* PROVIDED DATA
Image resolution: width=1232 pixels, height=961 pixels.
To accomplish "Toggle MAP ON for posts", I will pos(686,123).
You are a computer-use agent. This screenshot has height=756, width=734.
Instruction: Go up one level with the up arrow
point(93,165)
==
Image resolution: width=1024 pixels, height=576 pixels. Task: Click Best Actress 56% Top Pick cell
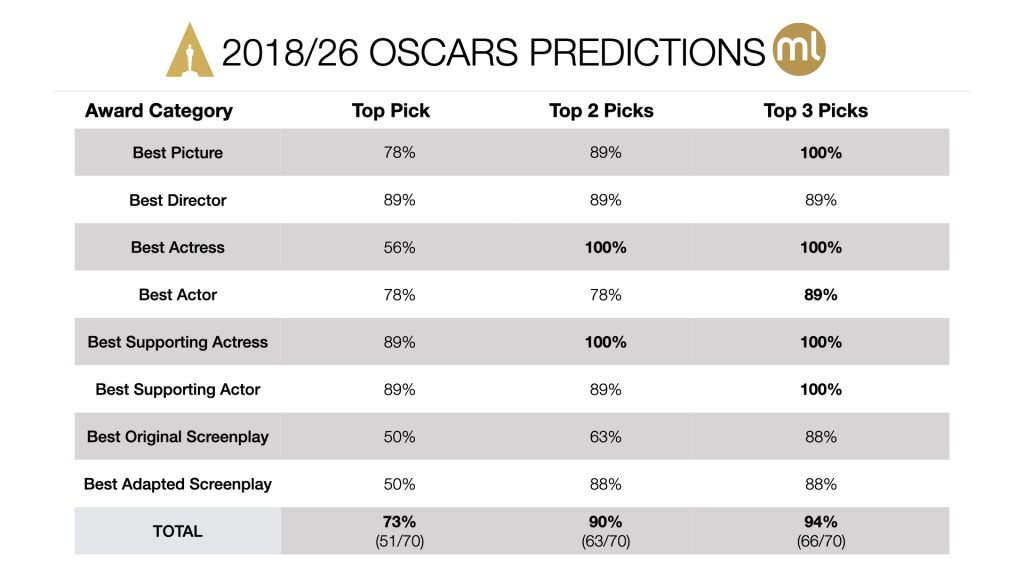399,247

* WORK TO COMPLETE
Render everything from the line containing "Image resolution: width=1232" down to the line containing "point(93,165)" as a two-column CSV with the headers instruction and location. Give one row for each piece of material, with its text under instruction and its answer under location, each in a quoted field and with line breaks changed to spaces.

* OUTPUT OF THE EXERCISE
instruction,location
"Image resolution: width=1232 pixels, height=961 pixels. To accomplish ""Toggle MAP ON for posts"",","I will pos(686,123)."
"You are a computer-use agent. This screenshot has height=756, width=734. Instruction: Go up one level with the up arrow","point(93,165)"